Living the Dream

Living the Dream

Sunday, April 22, 2012

A Restless Soul

We started a new series at church this week, "Soul Detox".  It had a funky loud crazy preview video every week for the last few weeks at church, and I was ready for it today.

I love my church.

Have I said that before??


Today's service was great.   I have been running like a headless chicken for a couple of months now.  Once Lacey & I decided to go to Haiti, we have been full blast full speed ahead fundraising for our trip cost.  It's been exhausting, thrilling, and exhausting.  Oh, did I say exhausting?  That, and working full time, and church, and starting CASA training (another blog on that)....my plate is runnething over.  For reals.
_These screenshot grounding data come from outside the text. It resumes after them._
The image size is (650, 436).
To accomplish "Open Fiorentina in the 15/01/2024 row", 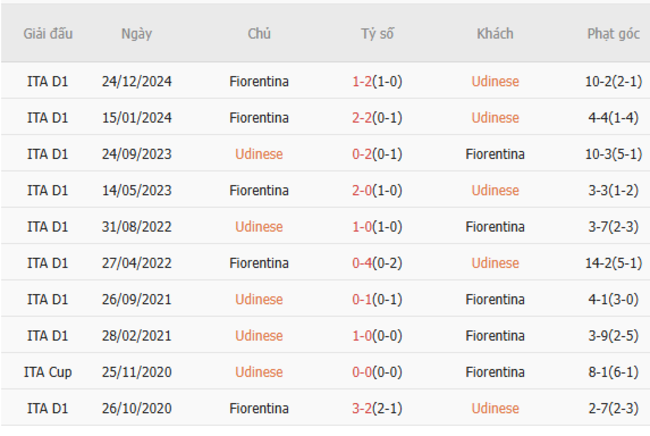I will coord(259,118).
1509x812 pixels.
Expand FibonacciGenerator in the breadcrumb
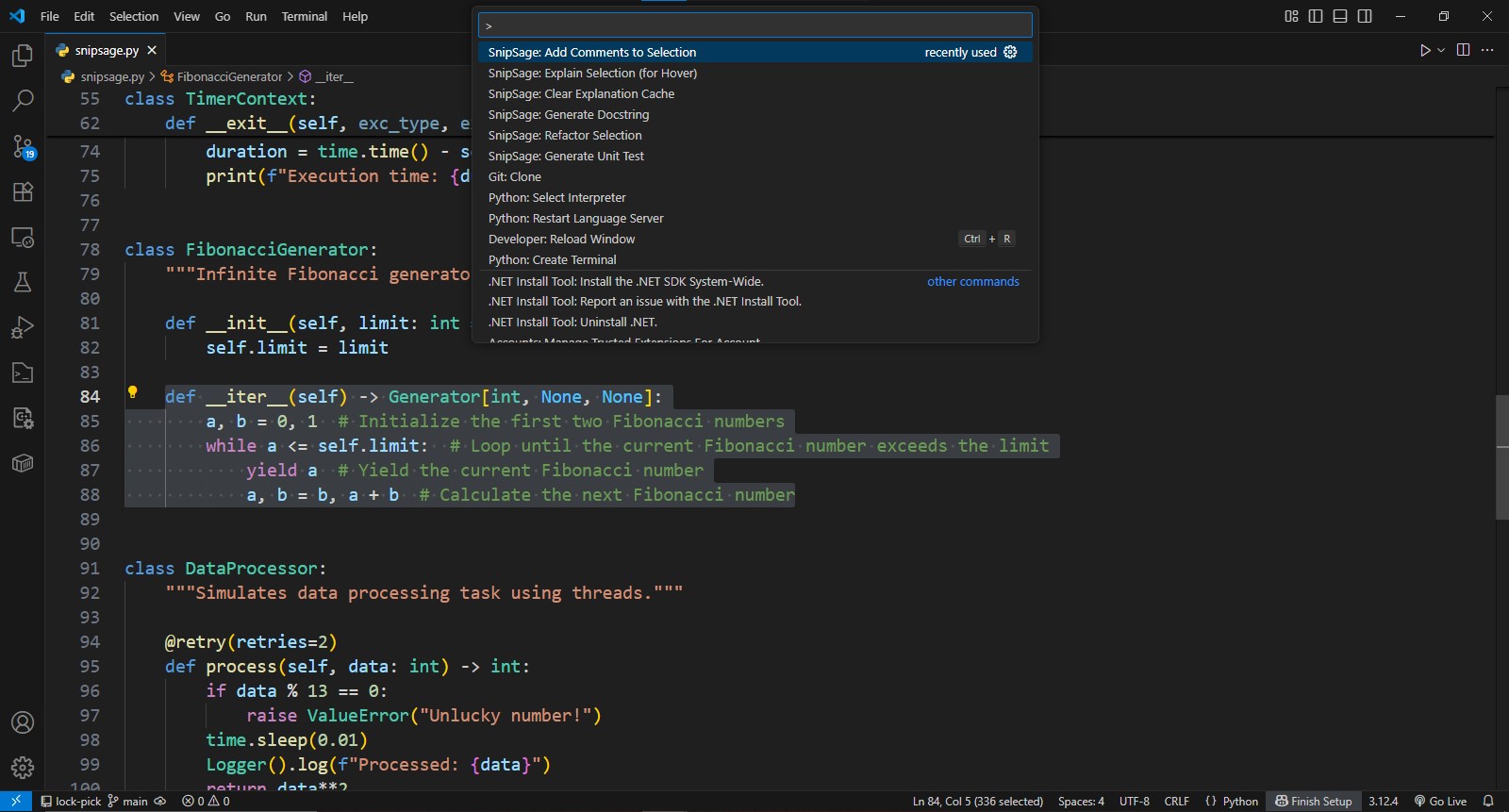229,76
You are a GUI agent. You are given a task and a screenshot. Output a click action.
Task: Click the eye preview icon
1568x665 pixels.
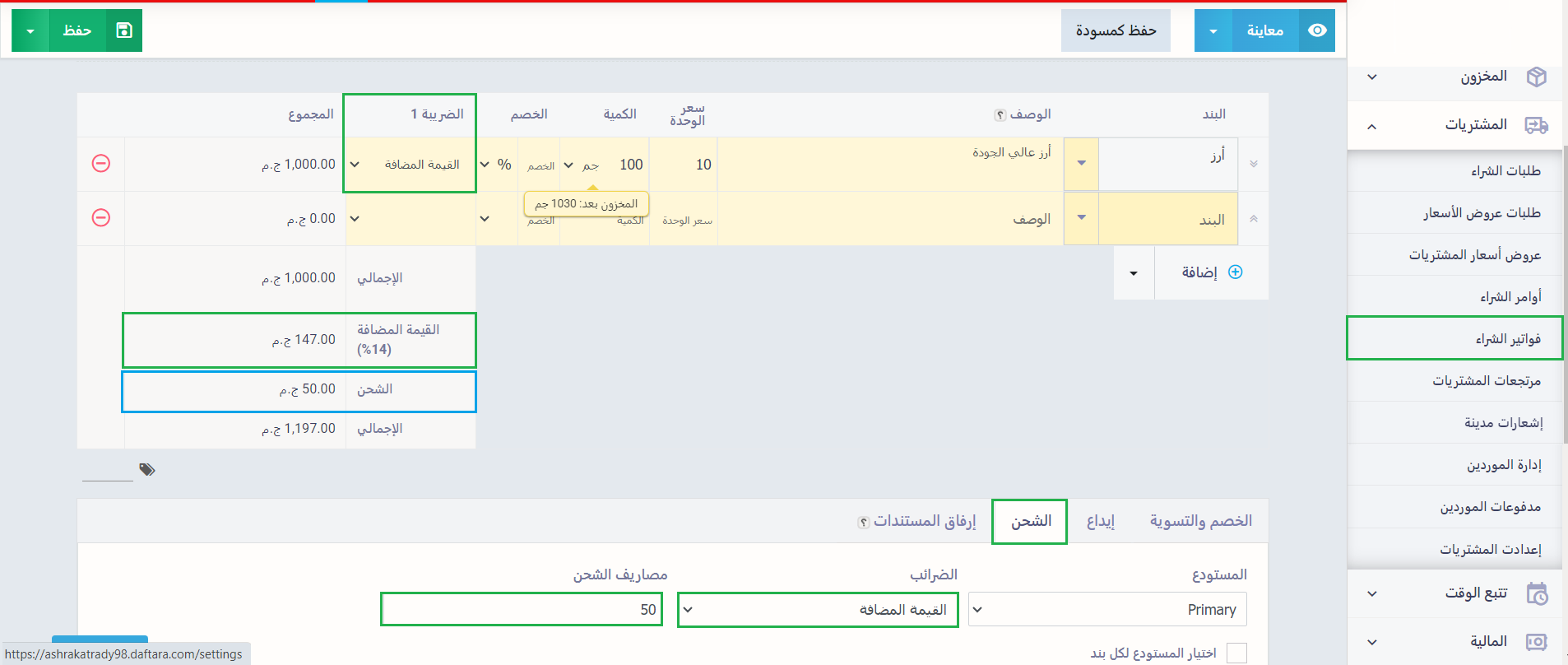[x=1317, y=30]
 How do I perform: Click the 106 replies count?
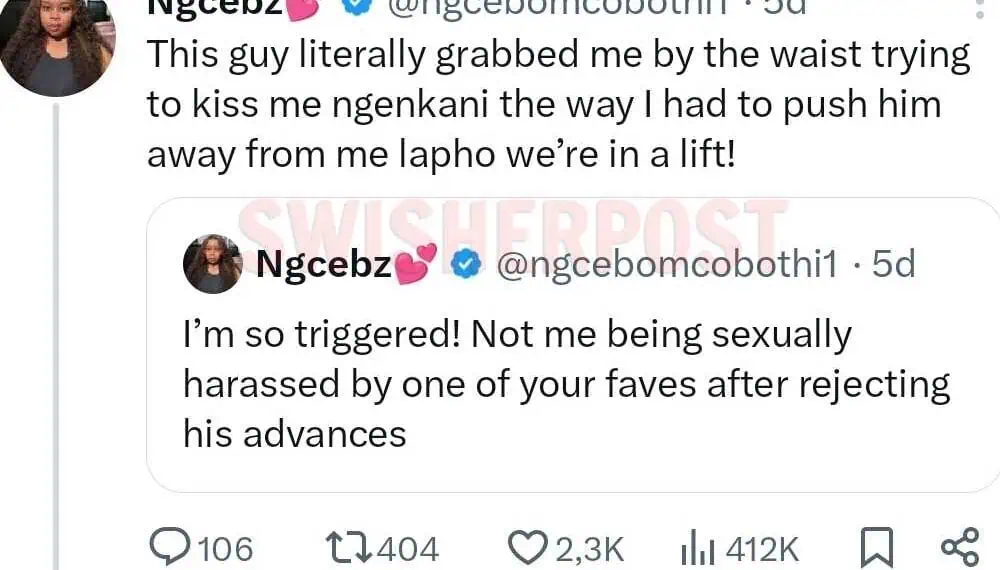click(x=225, y=548)
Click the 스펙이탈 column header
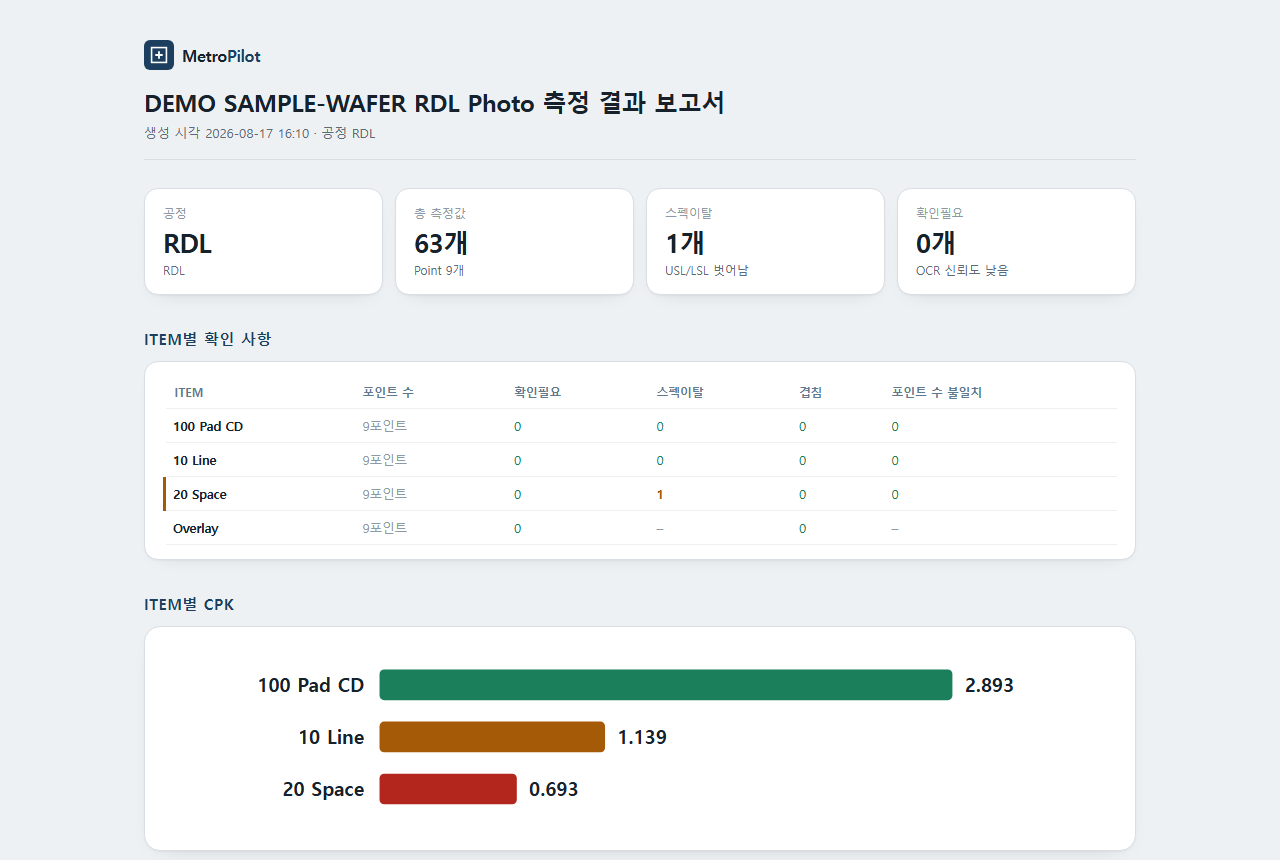 click(680, 392)
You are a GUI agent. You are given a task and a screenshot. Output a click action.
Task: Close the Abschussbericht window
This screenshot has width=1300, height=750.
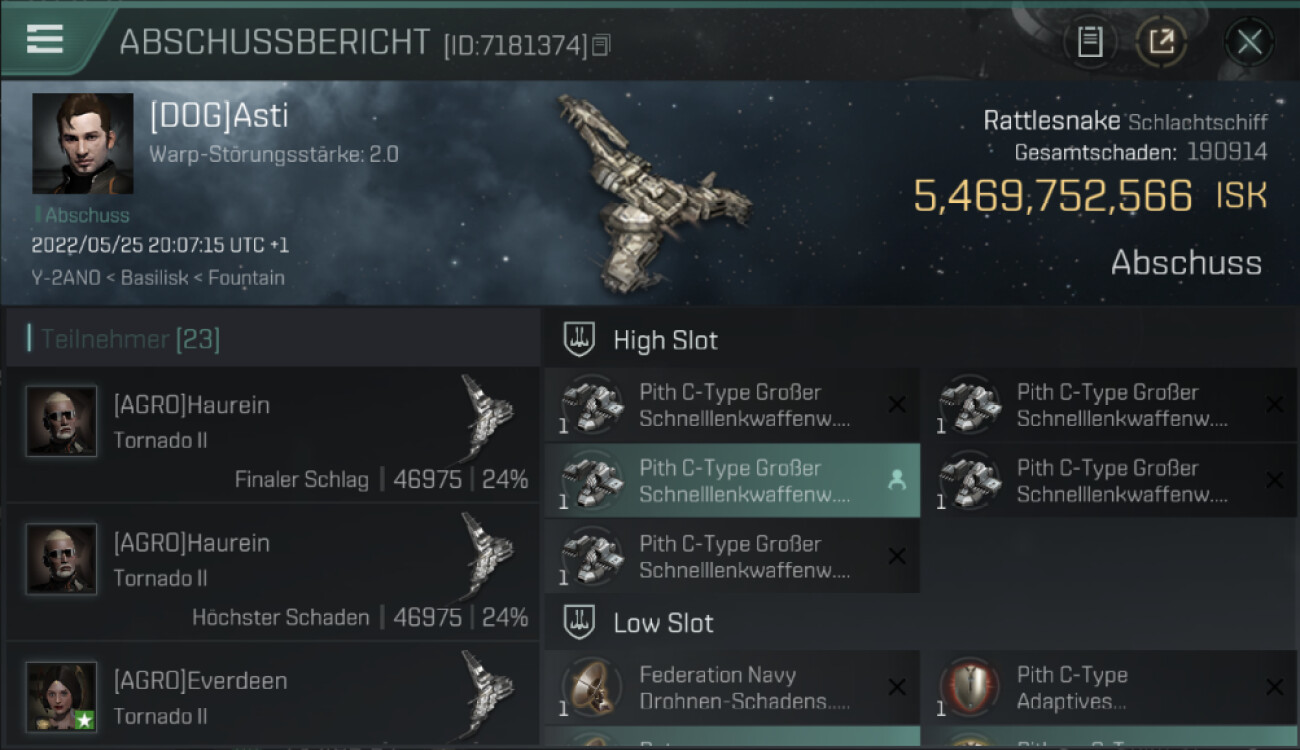[x=1249, y=42]
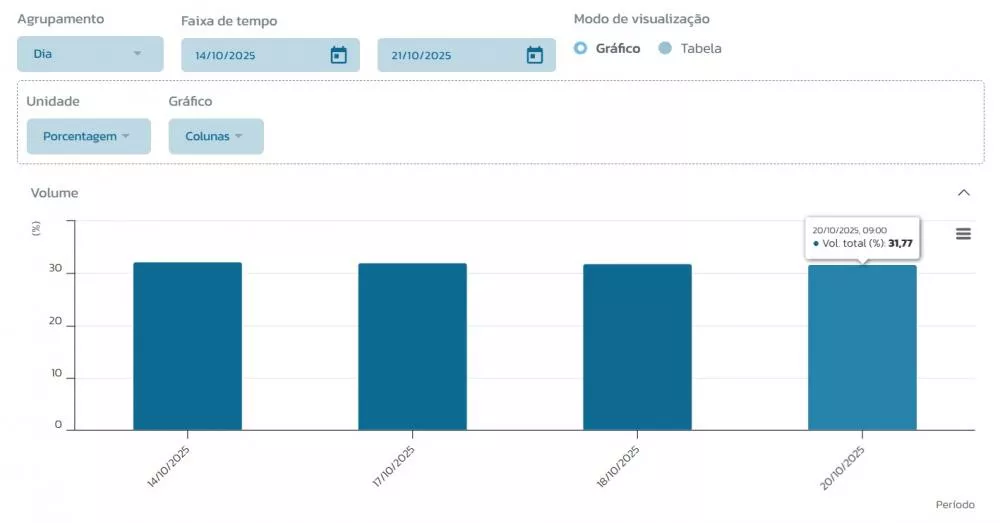Image resolution: width=1000 pixels, height=523 pixels.
Task: Click the highlighted bar for 20/10/2025
Action: pyautogui.click(x=862, y=348)
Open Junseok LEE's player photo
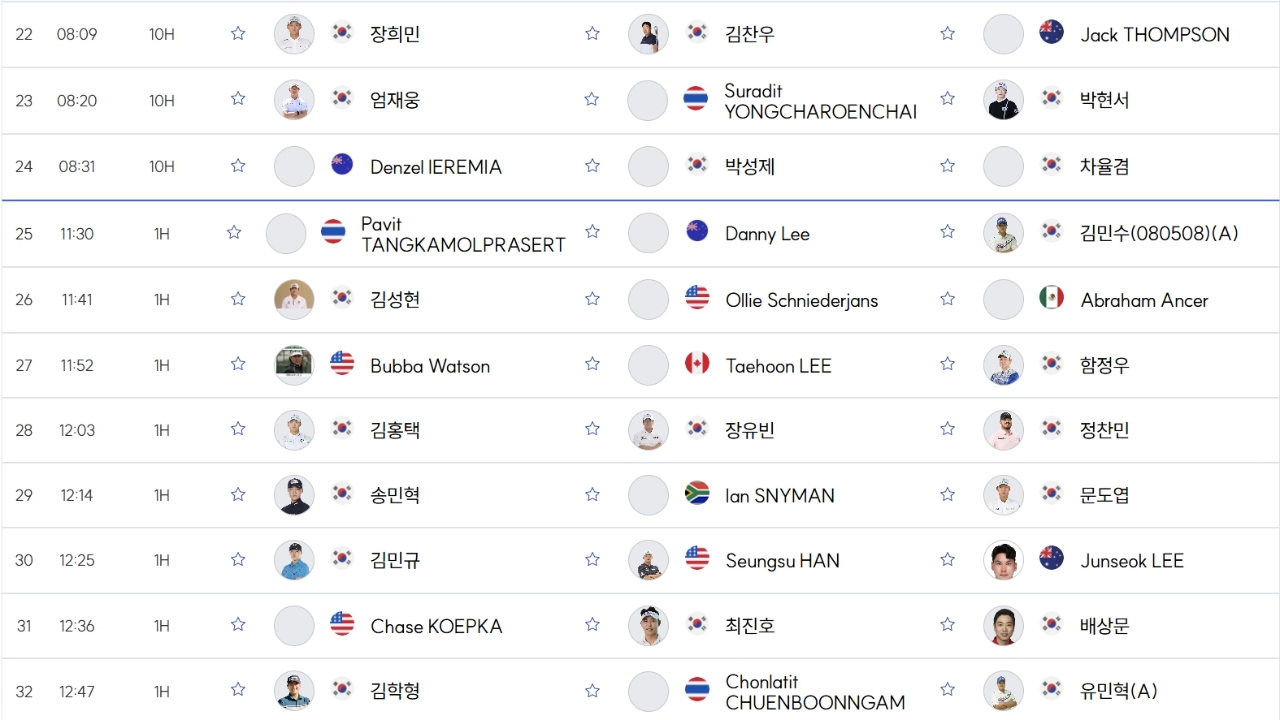The image size is (1280, 720). [1003, 560]
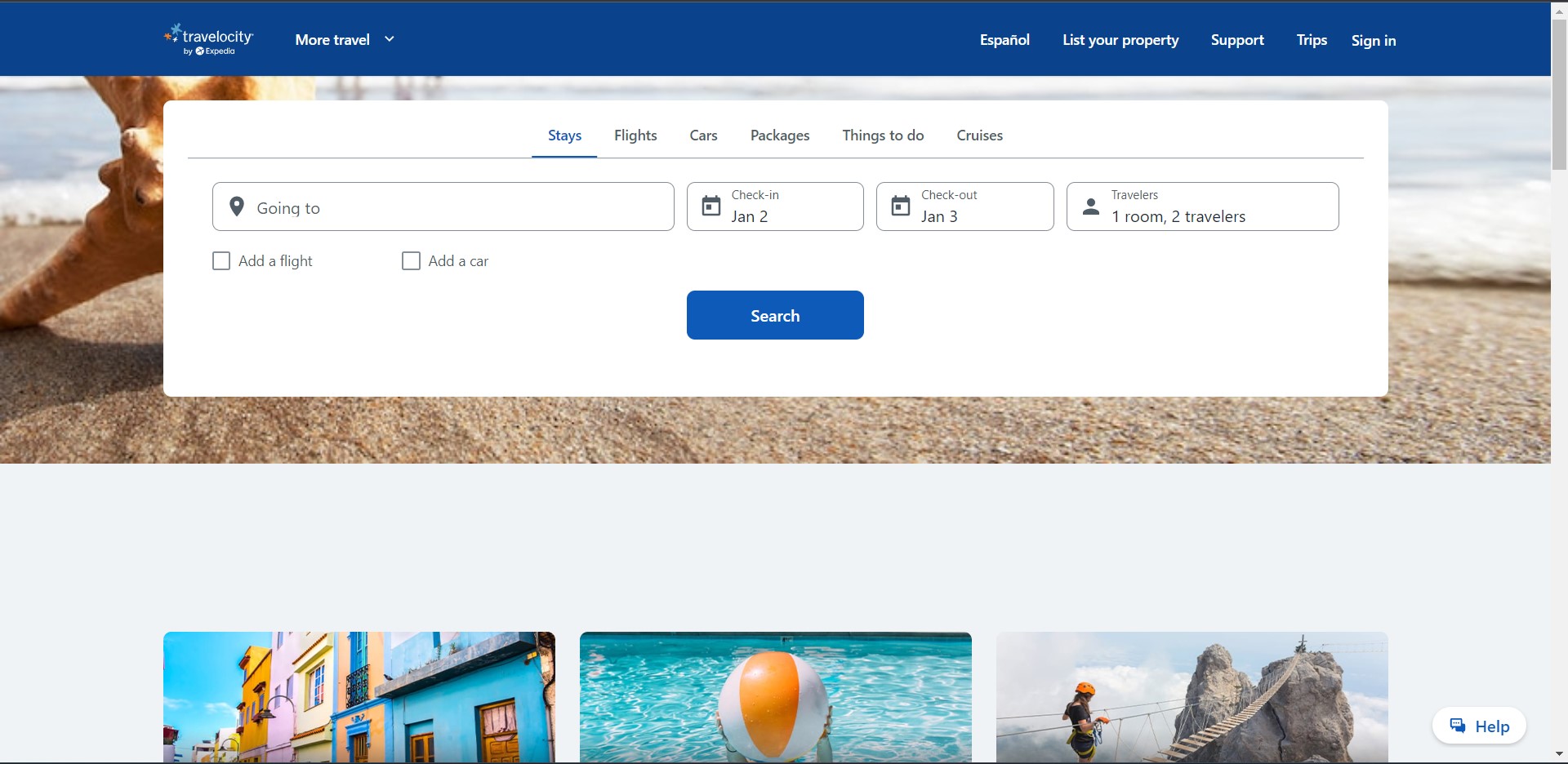Viewport: 1568px width, 764px height.
Task: Switch to the Flights tab
Action: (635, 135)
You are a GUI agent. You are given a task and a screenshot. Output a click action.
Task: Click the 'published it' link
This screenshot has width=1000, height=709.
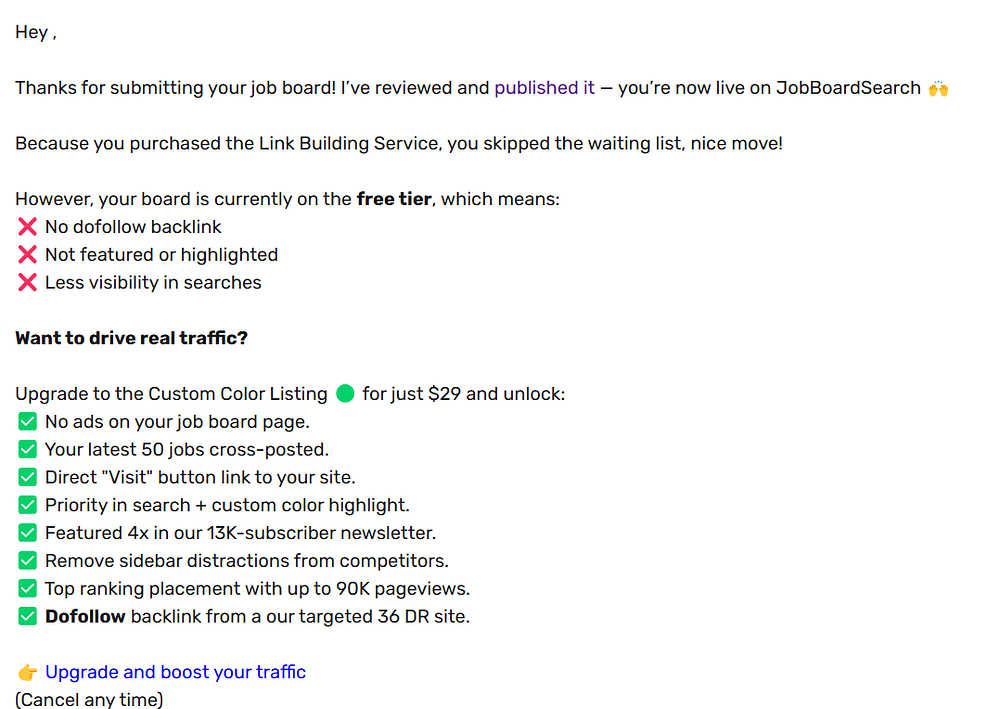(544, 88)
So, today as Craig talked about Finding REST for our SOULS.  I kind of chuckled.  REST?  Now, that's a four letter word.  Who has time to REST?

Sometimes I am so wound up from the day I can't even get my mind to click off so I can sleep good.  REST?  

I'll rest later.  My cousin dropped some stuff of for the "Garage Sale of the Century" a couple of weeks ago, and she said to me, "How do you do all that you do? Are you crazy yet?"  and it kind of took me by surprise, because I guess I'm so used to running like a wild turkey, that I don't even notice it anymore.  Kind of like that frog sitting in the water that is slowly heating up.  Before that frog even knows what's happened, his garage is full of crap and he's sitting in the driveway, selling stuff for a quarter to people that have 100 dollar bills.  But it's ok, because WE MADE enough to go to Haiti.  PRAISE GOD.  

But I digress, because i learned A LOT from today.  In this world of rush and bustle, you have to BE STILL. You have to BE STILL.  You have to slow down, and stop moving and BE STILL.  I loved that Craig said, "It doesn't say, you "Rush around and know that I am God, or Speed to grocery store and know I am God, or Rush your kids to football practice and know that I am God...it says BE STILL and know that I am God." That was powerful for me.  I don't "Be STILL" very often.  I always say that God wakes me up at 5:30 and talks to me then.  Only time He can get me still.  But we talk, and I listen, and I am calmed and KNOW HE never leaves my side.  

I didn't always know this.  Before Laynie, I had an IDEA of God, but I didn't KNOW God.  Now??  God's my go-to Guy, my Rock, My strength, my EVERYTHING.  And I'm NEVER alone.  


I love this picture because back in the day, I shared with you how when my mind is in an uproar at night, and I can't rest, I envision God reaching down and holding out his hand to me.  I climb over His thumb and I rest in the palm of his hand.  During the saddest times of those last days with Laynie, I had to almost nightly envision His hand reaching down and holding us all.  It got me through.  


We live in a crazy, fast paced, frenzied world, full of tv, and internet and constant contact with people.  Sometimes, you just have to be quiet and Enjoy the Silence.  

I think this is going to be tough for me.  I talk to myself to keep it from being quiet.  This is almost true.

But, I'm going to work on it hard this week, just being quiet, and learning to be still.